Here are some projects I’ve worked on that I greatly benefited from.
Climbing board data analysis and modelling (TB2 | Kilter)
I analyzed climbing board data to understand and predict route difficulty using a full data science workflow on large-scale datasets (~130,000 Tension Board climbs, including ~40,000 on TB2, and ~300,000 Kilter Board climbs). The project was structured into two main components:
- exploratory data analysis using SQL, statistical methods, and visualization, and
- predictive modelling via feature engineering and machine learning.
Across both datasets, we observed consistent patterns despite the near absence of user-level data (limited to first ascension timestamps and ascent counts). The analysis phase explored grade distributions, angle effects, temporal trends, and spatial structure. A key component was hold-level analysis: we constructed usage heatmaps and estimated hold difficulty by aggregating climb data and applying Bayesian smoothing to stabilize estimates for infrequently used holds.

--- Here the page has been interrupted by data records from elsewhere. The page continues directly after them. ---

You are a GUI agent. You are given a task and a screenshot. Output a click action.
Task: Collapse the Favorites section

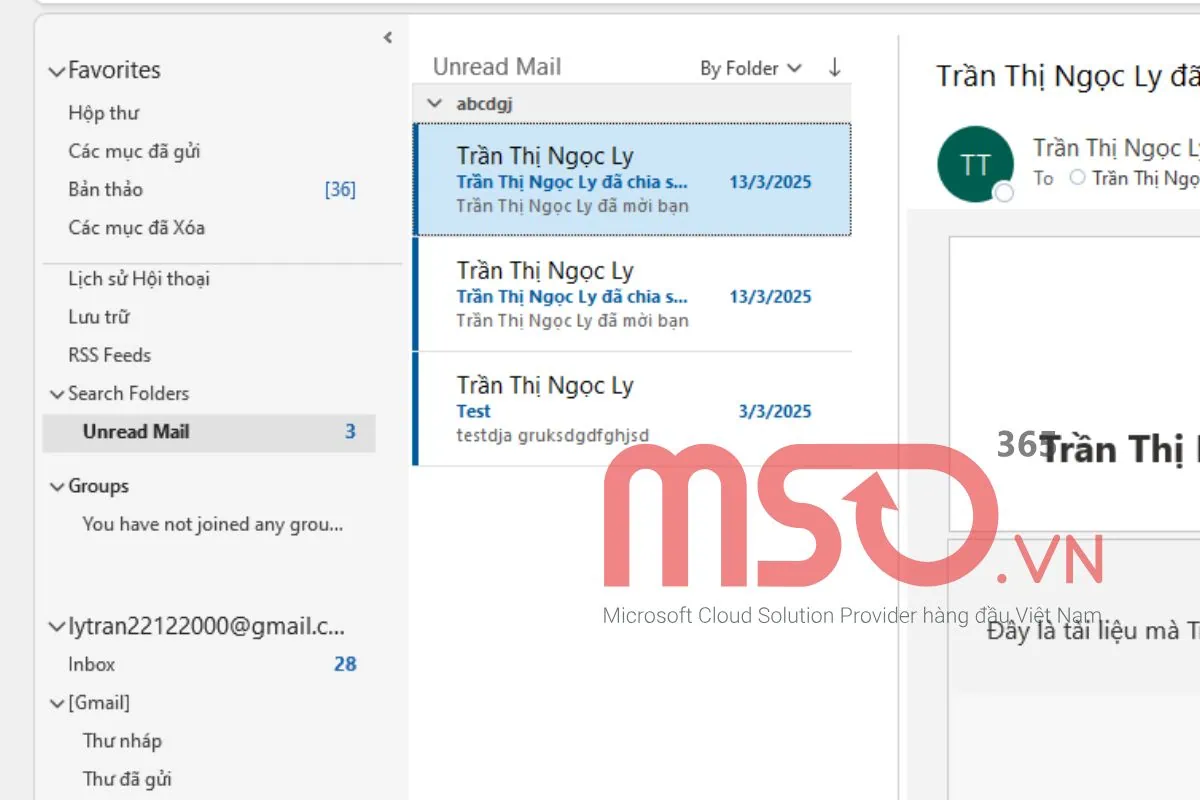[57, 71]
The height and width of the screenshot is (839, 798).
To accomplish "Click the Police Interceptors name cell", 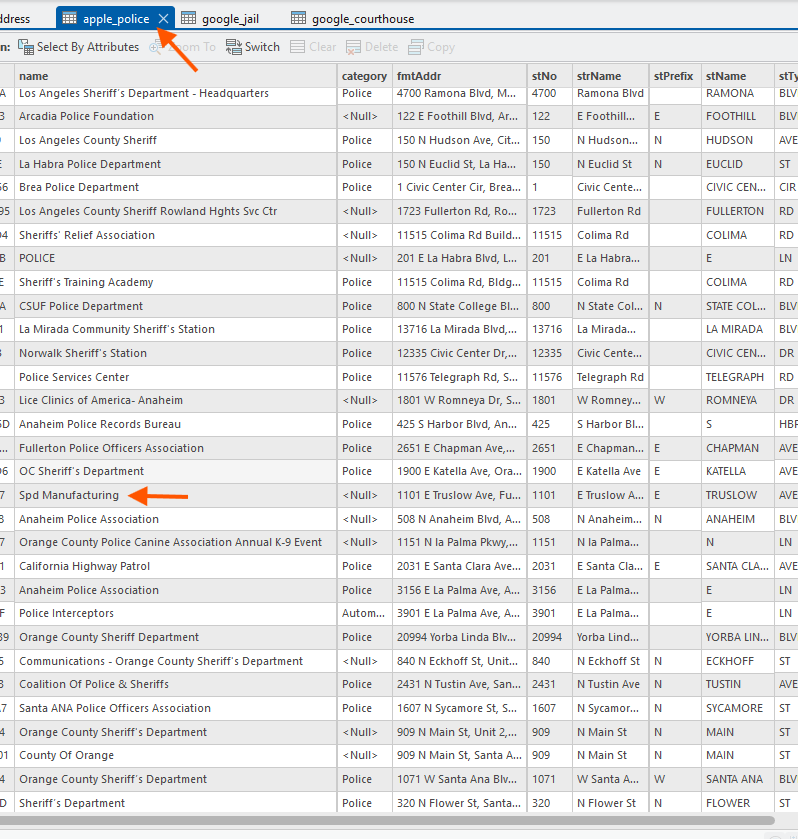I will (x=66, y=613).
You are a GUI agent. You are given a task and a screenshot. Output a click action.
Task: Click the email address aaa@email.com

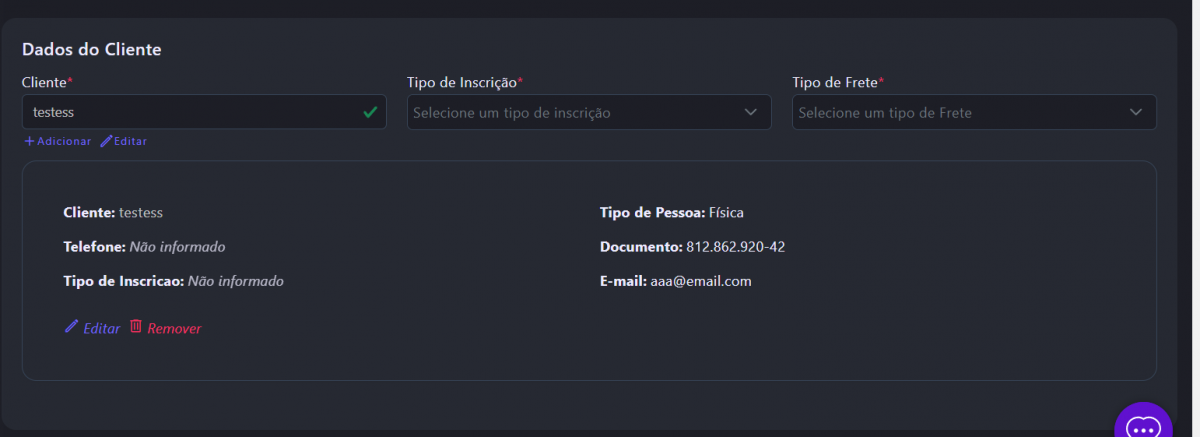point(700,281)
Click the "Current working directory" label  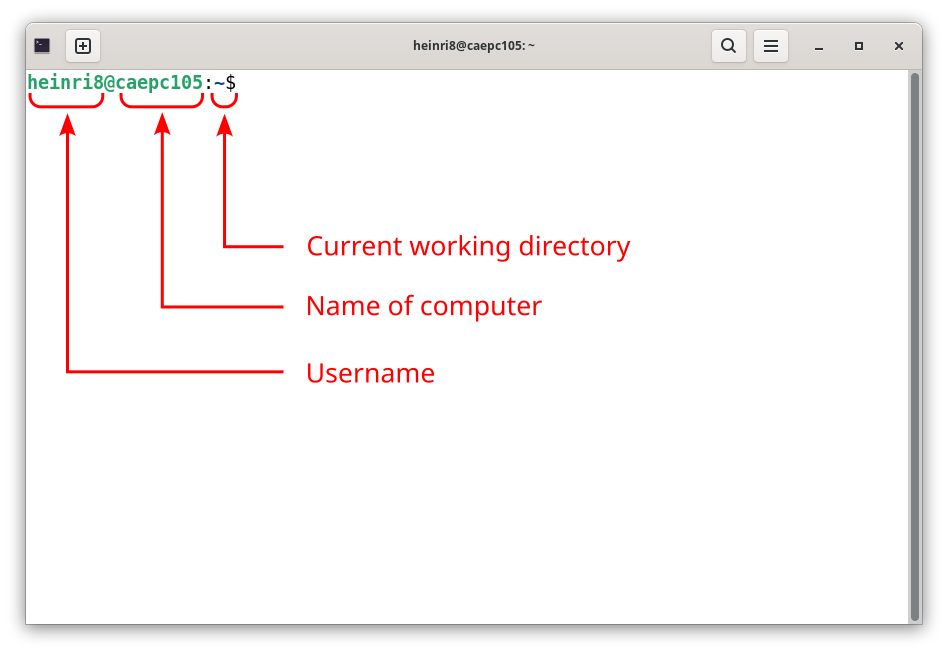(468, 246)
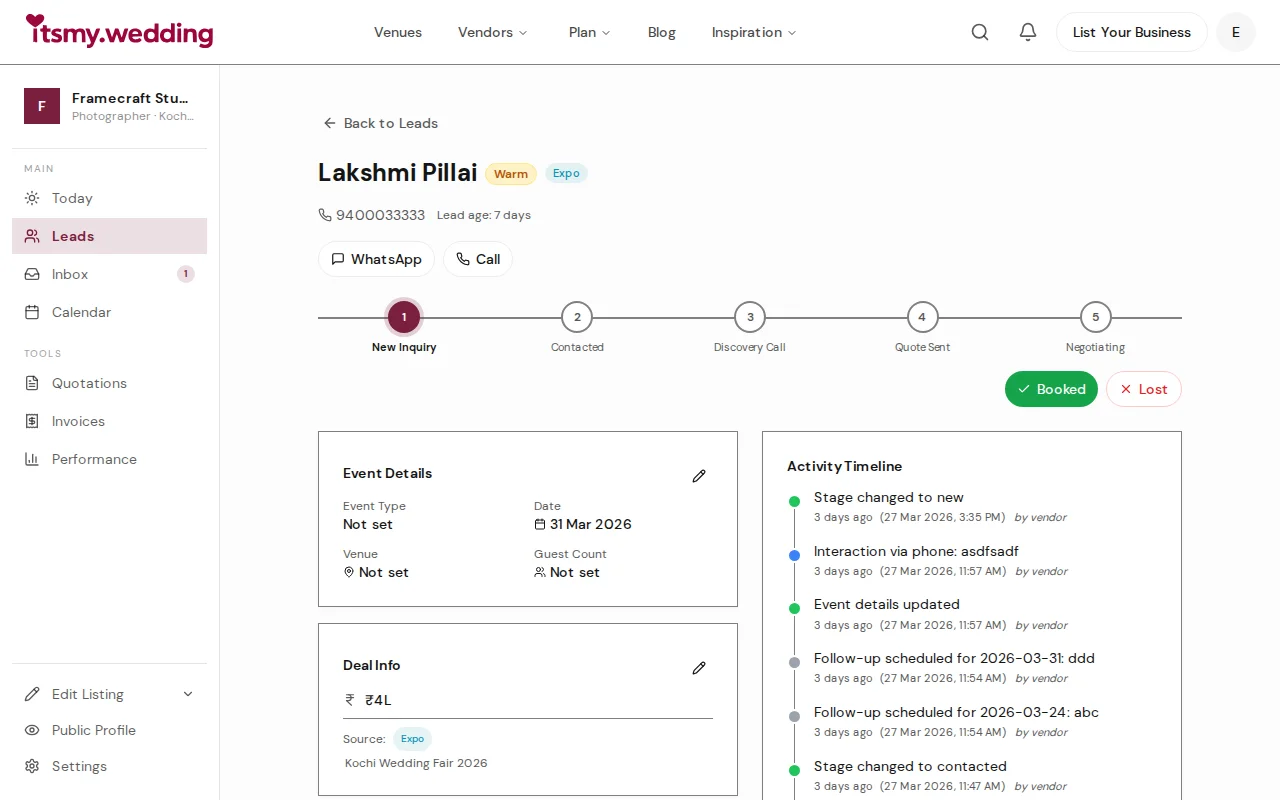Screen dimensions: 1280x800
Task: Select Quotations from the Tools sidebar
Action: point(89,383)
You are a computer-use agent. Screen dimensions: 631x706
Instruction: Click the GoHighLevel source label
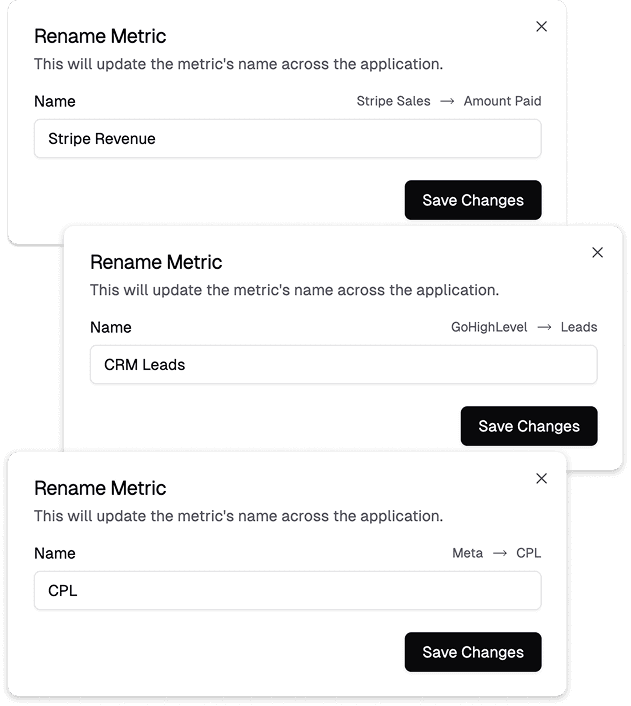click(489, 327)
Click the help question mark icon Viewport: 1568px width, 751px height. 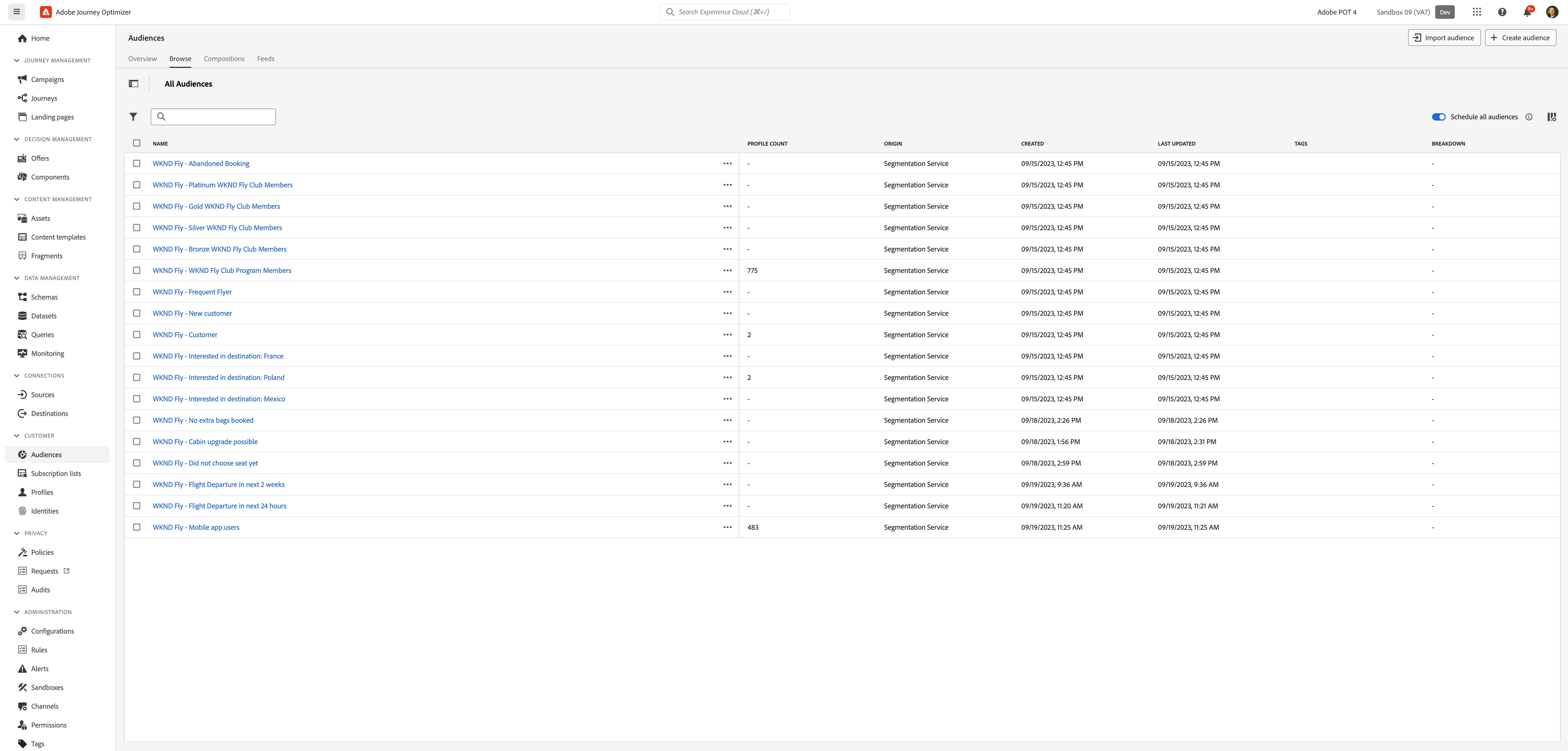point(1502,12)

In the modelling phase, we compared linear models, Random Forests, and neural networks. A central challenge was the lack of structural information about holds (e.g., crimp, sloper, jug) and, of course, lack of beta, requiring the model to rely purely on spatial structure. Initial models incorporated hold difficulty estimates but suffered from target leakage. After removing these features, we obtained strong and consistent results using only geometric features of climbs, achieving ~70% accuracy within ±1 V-grade and ~90% within ±2 grades. This shows that a substantial portion of climbing difficulty can be explained by spatial configuration and movement constraints alone.
Data science for the linear algebraist
Here the goal is to bridge theoretical linear algebra with practical data science: we show how concepts such as least-squares regression, matrix decompositions, and spectral theory underpin modern machine learning methods. Aimed at readers with a strong linear algebra background, the project translates standard data science terminology into linear algebraic language and develops models from first principles. Using Python (NumPy, pandas, matplotlib), we formulate regression as a matrix problem, emphasizing geometric interpretations, namely, that regression amounts to projecting onto the column space. We then discuss QR decompositions and the SVD, and highlight some things that can go wrong.
Principal component analysis (PCA) follows naturally as an application of low-rank approximation via truncated SVD, and we illustrate the spectral approach concretely through image denoising: truncating small singular values captures structure while removing noise.
Finally, we broaden the perspective to practical modelling. We cover train/test splits and cross-validation, Ridge and Lasso regularization (connecting the $L^2$ and $L^1$ penalties back to condition numbers and the geometry of norm balls); gradient descent and how convergence depends on the spectrum of $X^TX$; nonlinear models via decision trees and random forests; and logistic regression for classification. Feature scaling, hyperparameter tuning, and model interpretation are woven throughout.
Anki tools for language learning
This is a modular toolkit designed to enhance Anki-based language learning on Linux systems. It provides a collection of scripts for
- extracting audio,
- generating text-to-speech content,
- sentence mining, and
- processing YouTube transcripts,
all integrated with AnkiConnect.
The goal is automation and scalability: audio can be extracted and concatenated into playlists for passive listening, sentence lists can be converted into fully voiced Anki cards, and decks can be analyzed to produce frequency-ranked vocabulary using NLP tools such as spaCy and MeCab. The system is designed to be easily extendable to additional languages, and includes utilities for extracting and processing subtitle data into either vocabulary lists or timestamped sentences.